This mismanagement has now triggered deeper cracks. The NNPC workforce—over 5,500 strong—is threatening a nationwide strike over alleged irregularities, while confu­sion surrounds the purported resignation of Group Managing Director, Bayo Ojulari, who later denied stepping down. The episode un­derscores the mounting crisis in the oil giant.

Ojulari has hinted at the obvious solution: selling the refineries. With a combined capacity of 445,000 barrels per day—smaller than the 650,000 barrels of the Dangote refinery—these facilities have consistently failed despite re­peated injections of public funds. Meanwhile, Nigeria’s private sector has demonstrated the capacity to deliver results, as seen in telecoms and power generation after government divest­ment.

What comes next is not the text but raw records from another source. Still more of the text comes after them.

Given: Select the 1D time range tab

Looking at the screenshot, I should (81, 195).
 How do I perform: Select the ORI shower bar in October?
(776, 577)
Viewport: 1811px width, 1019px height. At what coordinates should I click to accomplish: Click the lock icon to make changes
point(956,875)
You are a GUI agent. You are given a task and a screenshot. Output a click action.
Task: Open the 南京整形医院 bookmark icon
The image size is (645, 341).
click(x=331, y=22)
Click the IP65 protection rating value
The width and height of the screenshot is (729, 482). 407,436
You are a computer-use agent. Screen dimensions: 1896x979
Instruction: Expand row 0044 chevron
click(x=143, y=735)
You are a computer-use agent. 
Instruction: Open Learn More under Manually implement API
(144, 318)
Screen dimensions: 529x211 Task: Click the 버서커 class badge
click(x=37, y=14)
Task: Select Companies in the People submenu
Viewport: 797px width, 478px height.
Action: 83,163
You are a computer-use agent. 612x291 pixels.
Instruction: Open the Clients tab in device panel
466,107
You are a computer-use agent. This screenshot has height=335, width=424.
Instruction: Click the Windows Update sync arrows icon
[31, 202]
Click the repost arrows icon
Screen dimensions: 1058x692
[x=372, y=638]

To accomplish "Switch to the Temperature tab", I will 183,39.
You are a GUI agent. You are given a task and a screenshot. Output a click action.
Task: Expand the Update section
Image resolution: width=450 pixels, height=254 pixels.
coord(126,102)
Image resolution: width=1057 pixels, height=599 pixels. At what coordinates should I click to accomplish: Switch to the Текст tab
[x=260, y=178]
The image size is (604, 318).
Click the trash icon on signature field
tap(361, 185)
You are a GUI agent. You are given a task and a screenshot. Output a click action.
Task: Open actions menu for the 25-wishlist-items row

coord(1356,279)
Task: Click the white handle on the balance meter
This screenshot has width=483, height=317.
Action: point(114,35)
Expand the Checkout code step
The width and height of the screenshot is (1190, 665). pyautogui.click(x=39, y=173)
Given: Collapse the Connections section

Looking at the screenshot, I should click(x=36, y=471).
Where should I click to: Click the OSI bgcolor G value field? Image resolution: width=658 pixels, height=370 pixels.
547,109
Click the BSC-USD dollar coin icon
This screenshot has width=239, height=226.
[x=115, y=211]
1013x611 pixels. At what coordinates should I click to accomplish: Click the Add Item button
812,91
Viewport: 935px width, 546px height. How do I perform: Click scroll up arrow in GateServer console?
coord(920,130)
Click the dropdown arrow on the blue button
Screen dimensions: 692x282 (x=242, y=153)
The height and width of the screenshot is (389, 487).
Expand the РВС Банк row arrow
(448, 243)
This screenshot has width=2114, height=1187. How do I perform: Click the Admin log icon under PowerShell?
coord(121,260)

The refineries are plagued by outdated in­frastructure, mismatched imported parts, and ballooning maintenance costs. Experts argue that privatisation would spur competition, sta­bilize fuel supply, strengthen the naira by re­ducing forex demand for imports, and ease the government’s financial burden. And potential buyers already exist: independent marketers, modular refinery operators, and possibly Dan­gote Refinery.

The case for privatisation isn’t new. In Au­gust 2023, I argued in this column that selling the refineries was the only logical step under ‘Tinubunomics: Time To Sell The Petroleum Refineries.’ After over N11 trillion wasted on maintenance between 2010 and 2020, the facili­ties remain deadweight. Labor unions continue to demand their rehabilitation, but this is nei­ther realistic nor sustainable.

Saudi Aramco and Brazil’s Petrobras long ago shifted focus to more viable projects, leaving inefficient state-run refineries behind. Nigeria must do the same. The longer the government delays, the deeper the crisis within NNPC will fester.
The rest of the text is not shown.